Um dos mais marcantes passos dados, nos últimos anos, na área da cirurgia plástica e da microcirurgia reconstrutiva - o primeiro transplante total de rosto - ocorreu em Março, em Barcelona, no Hospital Universitário Vall D’Hebron.
Até se submeter a esta operação, Óscar, o espanhol que ficou gravemente desfigurado devido a um acidente com uma arma há cinco anos, passou por nove operações falhadas.
O acidente de que foi alvo, de acordo com a BBC News, tornara actos tão simples como respirar, comer ou falar impossíveis de concretizar de forma autónoma, sendo as suas funções vitais garantidas com a ajuda de dispositivos médicos.
A importância deste avanço
O primeiro transplante facial (parcial) ocorreu em França, em 2005, (Isabelle Dinoire foi a francesa que o recebeu, depois de o seu próprio cão a ter desfigurado). Depois disso foram feitos dez procedimentos semelhantes mas todos a nível parcial.
Para Biscaia Fraga, director do serviço de cirurgia plástica maxilo-facial do Hospital Egas Moniz e da Clínica Biscaia Fraga, em Lisboa, este é «um avanço extremamente positivo tendo em conta que o rosto é um conjunto de estruturas muito complexas e variadas».
Uma operação complexa
A operação envolveu uma equipa multidisciplinar de 30 pessoas. Foi necessário cerca de um dia para que o grupo de especialistas, liderado por Joan Pere Berret, conseguisse concluir com sucesso uma intervenção que, segundo a Fox News, levou dois anos a ser planeada.

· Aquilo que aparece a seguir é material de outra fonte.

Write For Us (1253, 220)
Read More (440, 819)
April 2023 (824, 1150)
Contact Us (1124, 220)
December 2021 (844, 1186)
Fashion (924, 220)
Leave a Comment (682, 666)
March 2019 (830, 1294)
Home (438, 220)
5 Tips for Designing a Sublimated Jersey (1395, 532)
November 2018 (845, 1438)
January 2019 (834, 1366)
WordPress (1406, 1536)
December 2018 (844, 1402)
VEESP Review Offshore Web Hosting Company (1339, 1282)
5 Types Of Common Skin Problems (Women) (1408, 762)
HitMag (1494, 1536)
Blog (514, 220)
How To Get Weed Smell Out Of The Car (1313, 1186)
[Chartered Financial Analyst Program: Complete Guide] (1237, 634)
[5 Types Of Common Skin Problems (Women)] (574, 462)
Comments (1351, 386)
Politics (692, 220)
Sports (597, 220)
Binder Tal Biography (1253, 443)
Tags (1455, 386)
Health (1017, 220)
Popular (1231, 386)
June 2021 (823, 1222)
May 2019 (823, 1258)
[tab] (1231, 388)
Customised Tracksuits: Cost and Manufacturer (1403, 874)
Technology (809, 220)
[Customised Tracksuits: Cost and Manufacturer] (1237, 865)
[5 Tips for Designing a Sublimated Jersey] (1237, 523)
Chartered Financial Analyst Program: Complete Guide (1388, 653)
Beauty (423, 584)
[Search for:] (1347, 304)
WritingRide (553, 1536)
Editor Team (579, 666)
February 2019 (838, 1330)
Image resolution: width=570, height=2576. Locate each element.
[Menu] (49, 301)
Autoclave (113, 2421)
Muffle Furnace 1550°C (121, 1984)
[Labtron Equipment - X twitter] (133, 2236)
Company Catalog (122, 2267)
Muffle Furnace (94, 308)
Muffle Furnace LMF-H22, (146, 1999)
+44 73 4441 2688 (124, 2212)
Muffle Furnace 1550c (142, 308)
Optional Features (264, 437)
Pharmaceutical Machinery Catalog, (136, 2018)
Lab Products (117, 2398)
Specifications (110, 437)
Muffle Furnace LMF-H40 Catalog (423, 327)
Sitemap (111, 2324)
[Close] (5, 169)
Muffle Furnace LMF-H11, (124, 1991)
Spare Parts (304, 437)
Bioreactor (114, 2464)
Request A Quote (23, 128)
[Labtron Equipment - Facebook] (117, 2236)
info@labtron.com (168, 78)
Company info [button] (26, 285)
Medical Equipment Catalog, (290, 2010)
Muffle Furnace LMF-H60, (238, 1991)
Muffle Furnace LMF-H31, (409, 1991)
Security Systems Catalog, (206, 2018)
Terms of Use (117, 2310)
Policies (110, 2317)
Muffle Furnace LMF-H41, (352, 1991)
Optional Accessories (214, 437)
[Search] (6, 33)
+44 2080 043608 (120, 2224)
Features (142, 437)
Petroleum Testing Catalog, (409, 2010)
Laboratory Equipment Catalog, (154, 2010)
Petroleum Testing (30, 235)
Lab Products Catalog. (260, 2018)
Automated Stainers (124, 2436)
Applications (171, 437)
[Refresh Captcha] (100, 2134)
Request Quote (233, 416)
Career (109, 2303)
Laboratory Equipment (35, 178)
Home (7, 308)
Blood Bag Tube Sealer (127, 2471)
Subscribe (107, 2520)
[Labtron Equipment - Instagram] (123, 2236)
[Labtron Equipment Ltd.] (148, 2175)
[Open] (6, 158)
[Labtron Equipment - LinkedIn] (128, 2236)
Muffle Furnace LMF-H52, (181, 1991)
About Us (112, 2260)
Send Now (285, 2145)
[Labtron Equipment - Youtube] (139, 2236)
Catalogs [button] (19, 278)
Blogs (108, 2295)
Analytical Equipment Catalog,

A Organização Nacional de Transplantes (ONT) autorizou a intervenção em Agosto de 2009, mas o doador só surgiu em Março.
Antes do procedimento cirúrgico, o jovem passou por vários testes psiquiátricos para determinar se este teria condições psicológicas para receber um rosto completamente novo.
Biscaia Fraga explica que «para que o processo corra bem, as pessoas que se submetem a este tipo de intervenção têm de ter uma personalidade bem estruturada pois estamos a falar de receber uma nova face social, situação que poderá gerar problemas ao nível da própria identidade, caso a pessoa não esteja preparada».
Óscar recebeu uma nova pele e os músculos da cara, os lábios, os ossos do nariz, as maçãs do rosto, o maxilar superior, o palato, a mandíbula e todos os dentes. «Tratou-se de um transplante homólogo, sendo usado o rosto de um cadáver para fazer o reimplante. Para isso, foram utilizadas técnicas da microcirurgia reconstrutiva», refere o especialista.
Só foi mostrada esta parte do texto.